Importing Excel files into R, xlsx or xls - r

Please can someone help me on the best way to import an excel 2007 (.xlsx) file into R. I have tried several methods and none seems to work. I have upgraded to 2.13.1, windows XP, xlsx 0.3.0, I don't know why the error keeps coming up. I tried:
AB<-read.xlsx("C:/AB_DNA_Tag_Numbers.xlsx","DNA_Tag_Numbers")
OR
AB<-read.xlsx("C:/AB_DNA_Tag_Numbers.xlsx",1)
but I get the error:
Error in .jnew("java/io/FileInputStream", file) :
java.io.FileNotFoundException: C:\AB_DNA_Tag_Numbers.xlsx (The system cannot find the file specified)
Thank you.

For a solution that is free of fiddly external dependencies*, there is now readxl:
The readxl package makes it easy to get data out of Excel and into R.

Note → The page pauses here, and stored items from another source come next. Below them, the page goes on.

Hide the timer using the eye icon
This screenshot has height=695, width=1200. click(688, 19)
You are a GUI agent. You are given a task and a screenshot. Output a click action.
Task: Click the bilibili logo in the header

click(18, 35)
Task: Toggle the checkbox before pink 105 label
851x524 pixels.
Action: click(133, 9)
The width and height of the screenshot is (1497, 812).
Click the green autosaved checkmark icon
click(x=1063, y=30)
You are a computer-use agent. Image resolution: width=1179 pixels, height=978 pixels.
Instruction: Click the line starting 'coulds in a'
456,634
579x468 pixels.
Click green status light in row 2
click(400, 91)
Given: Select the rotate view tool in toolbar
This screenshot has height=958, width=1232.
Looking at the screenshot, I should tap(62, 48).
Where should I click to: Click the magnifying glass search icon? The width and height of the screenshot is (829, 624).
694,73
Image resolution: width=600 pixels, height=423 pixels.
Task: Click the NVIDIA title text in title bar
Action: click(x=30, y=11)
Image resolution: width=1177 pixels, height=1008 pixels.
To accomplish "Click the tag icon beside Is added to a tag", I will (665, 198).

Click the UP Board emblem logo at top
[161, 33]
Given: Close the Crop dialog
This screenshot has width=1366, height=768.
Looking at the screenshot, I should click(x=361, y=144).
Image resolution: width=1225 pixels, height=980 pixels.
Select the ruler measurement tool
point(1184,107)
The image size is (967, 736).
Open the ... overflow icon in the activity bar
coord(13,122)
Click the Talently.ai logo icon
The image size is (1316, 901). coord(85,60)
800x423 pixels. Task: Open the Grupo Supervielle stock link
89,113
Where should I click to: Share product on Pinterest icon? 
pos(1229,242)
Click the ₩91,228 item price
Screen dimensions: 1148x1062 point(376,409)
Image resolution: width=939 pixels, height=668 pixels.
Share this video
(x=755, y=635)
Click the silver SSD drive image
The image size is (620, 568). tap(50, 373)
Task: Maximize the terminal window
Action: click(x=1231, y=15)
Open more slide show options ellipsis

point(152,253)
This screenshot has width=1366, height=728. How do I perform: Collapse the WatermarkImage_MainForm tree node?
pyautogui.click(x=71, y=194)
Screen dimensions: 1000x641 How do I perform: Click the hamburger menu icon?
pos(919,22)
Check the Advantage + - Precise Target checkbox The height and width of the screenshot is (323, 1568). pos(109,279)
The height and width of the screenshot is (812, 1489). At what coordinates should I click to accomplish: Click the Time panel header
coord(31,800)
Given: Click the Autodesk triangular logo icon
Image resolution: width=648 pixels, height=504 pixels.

Compared to many of the existing packages (e.g. gdata, xlsx,
xlsReadWrite) readxl has no external dependencies so it's easy to
install and use on all operating systems. It is designed to work with
tabular data stored in a single sheet.
Readxl supports both the legacy .xls format and the modern xml-based
.xlsx format. .xls support is made possible the with libxls C library,
which abstracts away many of the complexities of the underlying binary
format. To parse .xlsx, we use the RapidXML C++ library.
It can be installed like so:
install.packages("readxl") # CRAN version
or
devtools::install_github("hadley/readxl") # development version
Usage
library(readxl)
# read_excel reads both xls and xlsx files
read_excel("my-old-spreadsheet.xls")
read_excel("my-new-spreadsheet.xlsx")
# Specify sheet with a number or name
read_excel("my-spreadsheet.xls", sheet = "data")
read_excel("my-spreadsheet.xls", sheet = 2)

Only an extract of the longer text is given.